Pratt and his wife, Heidi Montag, are a couple whose bond was forged in the crucible of a paparazzo’s flashtube. Pratt is a savant of the reality-TV form, and he was, back in the day, skilled at inhabiting a nasty character, with his muscular tantrums and tremendous ego trips. But it went to his head; seemingly addled by the off-gassing of his notoriety, he became a monstrosity. He looks back at the boom of money and fame and says, “We were living the dream. But it was just a dream. It wasn’t real. That’s the problem.” A montage establishing the flavor of his home décor includes a shot of the saddest chalice in the history of commemorative cups: a trophy honoring Pratt and Montag’s joint entry, under the checkout-line portmanteau “Speidi,” in the Reality TV Awards Hall of Fame, in 2015.

Montag, looking back at her ascent, says that she regrets her impulse purchases of plastic surgeries, but that she is at peace with those regrets. Pratt, too, has mellowed into self-knowledge and moderation, while retaining enough spiciness that he still inspires his closest friends and family to storm out of night clubs. The two of them have a son now. Some of Pratt’s fans will attribute his new stability to the grounding effects of fatherhood, others to his dedicated regimen of crystal healing treatments.

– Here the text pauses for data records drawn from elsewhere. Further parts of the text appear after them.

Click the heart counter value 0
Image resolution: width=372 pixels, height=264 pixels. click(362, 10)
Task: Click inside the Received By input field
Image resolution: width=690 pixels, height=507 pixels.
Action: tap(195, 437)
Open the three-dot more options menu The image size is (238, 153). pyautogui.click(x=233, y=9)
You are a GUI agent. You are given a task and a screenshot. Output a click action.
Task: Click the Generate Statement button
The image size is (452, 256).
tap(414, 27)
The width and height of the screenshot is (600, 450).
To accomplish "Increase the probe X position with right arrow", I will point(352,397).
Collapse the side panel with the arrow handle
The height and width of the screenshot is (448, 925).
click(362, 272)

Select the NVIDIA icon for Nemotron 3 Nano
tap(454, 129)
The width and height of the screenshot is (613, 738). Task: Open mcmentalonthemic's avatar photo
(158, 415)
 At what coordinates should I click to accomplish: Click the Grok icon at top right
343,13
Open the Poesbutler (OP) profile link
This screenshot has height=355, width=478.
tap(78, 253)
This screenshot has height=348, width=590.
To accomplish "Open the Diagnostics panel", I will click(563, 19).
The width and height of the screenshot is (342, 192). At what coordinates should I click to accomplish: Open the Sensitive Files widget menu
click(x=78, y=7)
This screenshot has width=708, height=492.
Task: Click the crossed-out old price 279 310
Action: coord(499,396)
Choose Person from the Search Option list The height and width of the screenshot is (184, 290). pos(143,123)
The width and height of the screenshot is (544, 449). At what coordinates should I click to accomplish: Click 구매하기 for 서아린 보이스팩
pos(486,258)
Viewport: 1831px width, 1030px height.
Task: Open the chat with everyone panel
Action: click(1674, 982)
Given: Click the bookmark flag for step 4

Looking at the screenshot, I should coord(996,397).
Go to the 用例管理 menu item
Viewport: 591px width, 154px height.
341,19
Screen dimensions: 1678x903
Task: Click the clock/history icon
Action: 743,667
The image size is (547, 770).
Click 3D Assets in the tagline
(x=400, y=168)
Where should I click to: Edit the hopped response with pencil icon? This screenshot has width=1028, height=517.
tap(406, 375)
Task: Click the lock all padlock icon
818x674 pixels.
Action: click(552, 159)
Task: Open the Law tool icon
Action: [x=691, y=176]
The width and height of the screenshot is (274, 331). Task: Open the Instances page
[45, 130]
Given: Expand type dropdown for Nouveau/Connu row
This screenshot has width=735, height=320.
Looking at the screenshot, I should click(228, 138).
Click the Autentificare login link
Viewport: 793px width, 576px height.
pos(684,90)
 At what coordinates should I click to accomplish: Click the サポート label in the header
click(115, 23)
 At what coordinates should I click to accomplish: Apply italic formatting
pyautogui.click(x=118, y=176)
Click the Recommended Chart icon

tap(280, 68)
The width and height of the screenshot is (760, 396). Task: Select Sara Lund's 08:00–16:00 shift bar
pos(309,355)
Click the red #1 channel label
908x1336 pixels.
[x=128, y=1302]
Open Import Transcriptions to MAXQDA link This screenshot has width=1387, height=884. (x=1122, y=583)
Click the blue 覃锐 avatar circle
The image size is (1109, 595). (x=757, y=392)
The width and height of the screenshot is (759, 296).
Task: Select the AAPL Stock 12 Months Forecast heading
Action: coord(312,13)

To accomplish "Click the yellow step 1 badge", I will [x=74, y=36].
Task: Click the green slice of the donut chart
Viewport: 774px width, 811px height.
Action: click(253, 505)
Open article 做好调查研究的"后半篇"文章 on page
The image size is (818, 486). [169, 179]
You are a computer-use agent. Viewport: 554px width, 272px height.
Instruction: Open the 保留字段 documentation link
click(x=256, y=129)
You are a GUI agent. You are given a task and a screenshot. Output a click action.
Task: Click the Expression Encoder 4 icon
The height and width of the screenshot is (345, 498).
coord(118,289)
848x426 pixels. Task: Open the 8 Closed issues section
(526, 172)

One major plotline concerns whether Pratt will reconcile with his sister, Stephanie, who has returned to California from London, where she plied her craft on “Celebrity Big Brother” and the like. The siblings’ feud—with its snubs and counter-snubs, with its profound energies manifesting as petty spats—combines the substance of an interfamilial Facebook drama with the verbal sparring style found on a bad night at a bar on the weekend of Thanksgiving.

Whitney Port, calm and chic, rolls her round eyes at such drama, but neither Lauren Conrad nor Kristin Cavallari has deigned to grace this revival. In recompense, the new series fills out its cast with faces including the actress Mischa Barton. Here is a twist: Barton—a legitimate actor, derailed It Girl, and erstwhile gossip-column character—settles among the performers who only play themselves. In keeping with the theme of reckoning, “New Beginnings” contrives an opportunity for Barton to speak her mind to Perez Hilton, the erstwhile Walter Winchell of WordPress, who was misogynistically rude to her back in the day. “I think he talked a lot of shit about her weight and stuff,” Port explains to a colleague.

“New Beginnings” also brings us the celebrity scion Brandon Thomas Lee, introduced as the twenty-two-year-old son of Mötley Crüe’s drummer and “Baywatch” ’s undying pinup. His role is to be a wise man and a lucky boy; he is clean and sober and levelheaded, focussed strictly on studying scripts and on hanging out with flocks of Instagram bikini models, whose indistinct chatter fills the back of the soundtrack like an excitement of songbirds. Lee views Pratt and Jenner with detachment: “They’re like bickering exes now.” His mom makes a cameo that puts the show in its proper context. Lee has bought himself a house, and Pamela Anderson has come to see it. She frowns at his pantry briskly. “Lucky Charms,” she says, with a resigned sigh, and burns some sage to bless the space, for the house must be clear of bad energy, especially if it is to be a home studio.